- **Aim of the exercise**: Copy the material from the line with "Where should I" to the line with "(x=11, y=361)", both included, and omit the pictures.

=== Material for this task ===

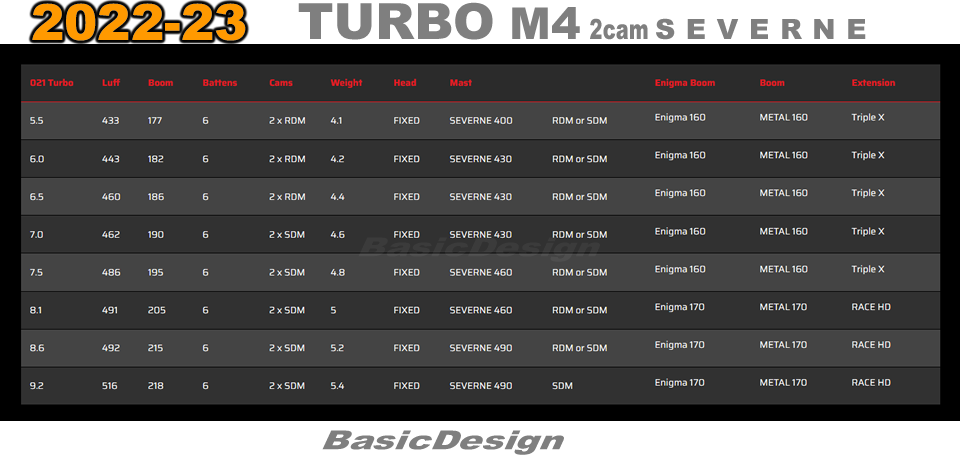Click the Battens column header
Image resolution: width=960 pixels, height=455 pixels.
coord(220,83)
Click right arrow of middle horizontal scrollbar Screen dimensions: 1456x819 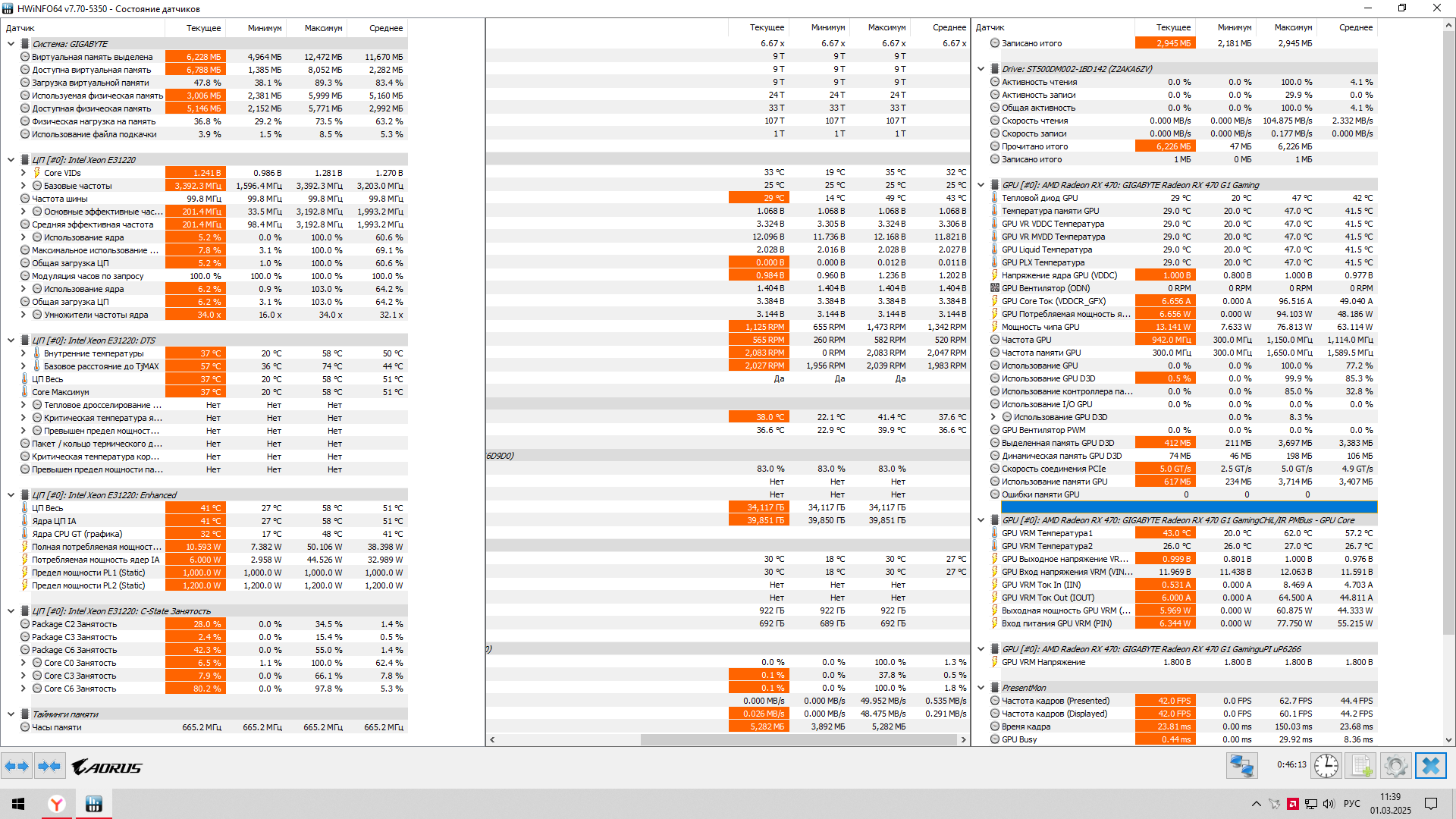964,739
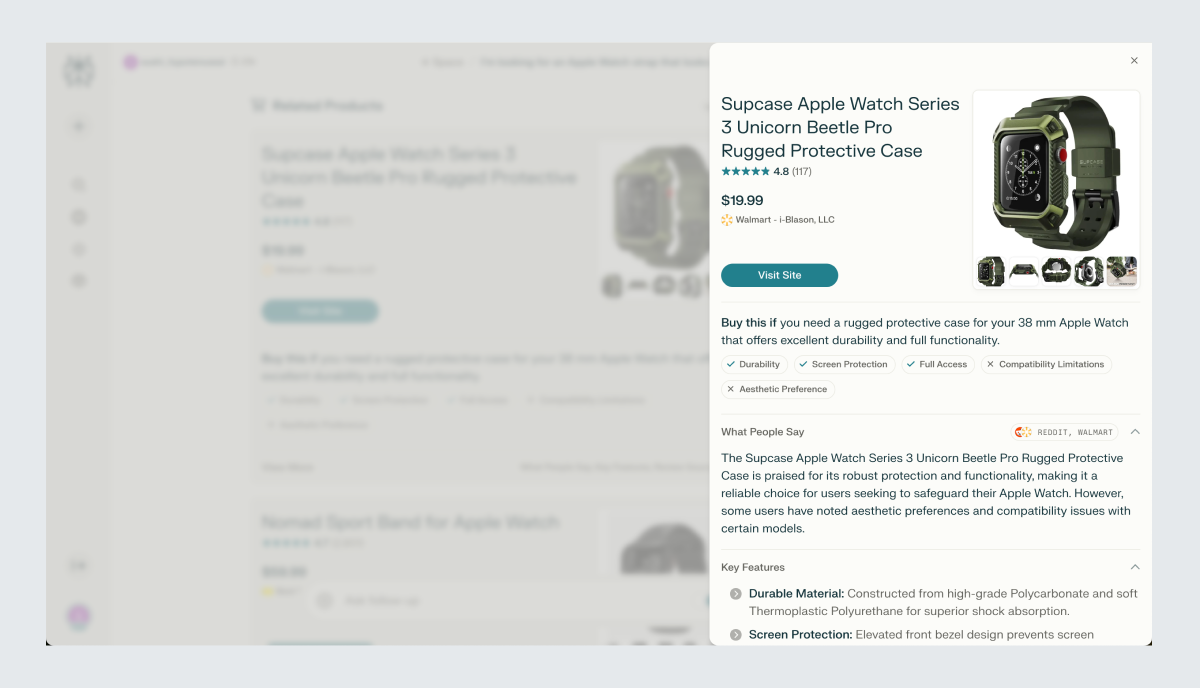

===
=== Material for this task ===

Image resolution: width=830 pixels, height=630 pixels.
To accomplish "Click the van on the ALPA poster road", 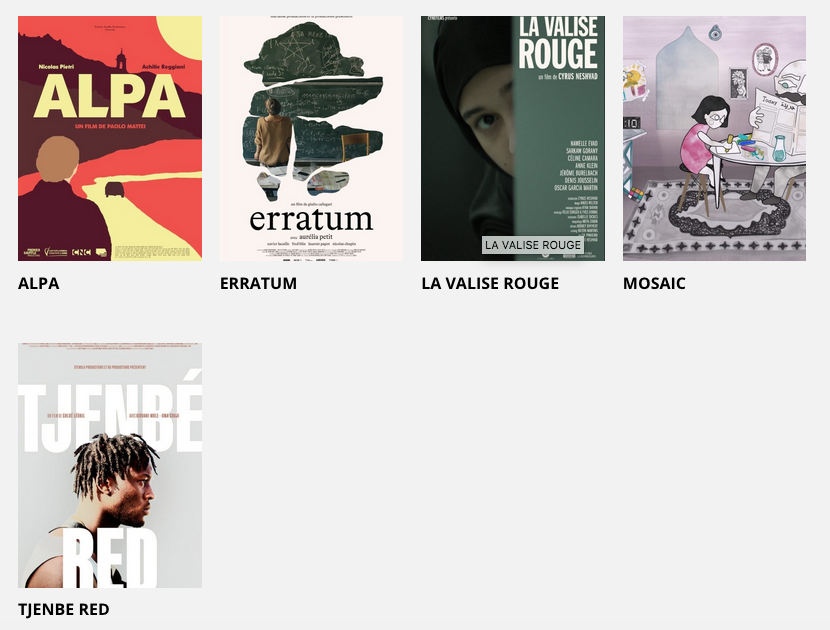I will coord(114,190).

===
=== Material for this task ===

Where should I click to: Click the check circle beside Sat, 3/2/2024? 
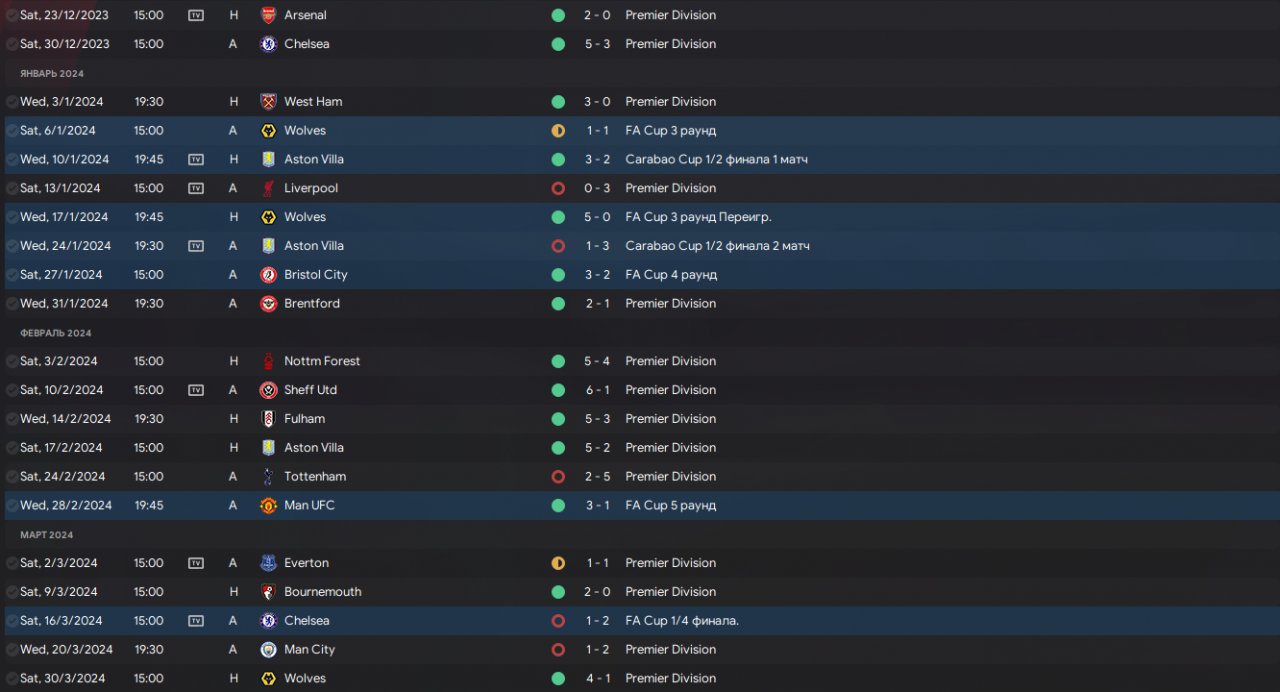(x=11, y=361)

===

- **Response to the task**:
Where should I click to: Click the check circle beside Sat, 3/2/2024? 
(x=11, y=361)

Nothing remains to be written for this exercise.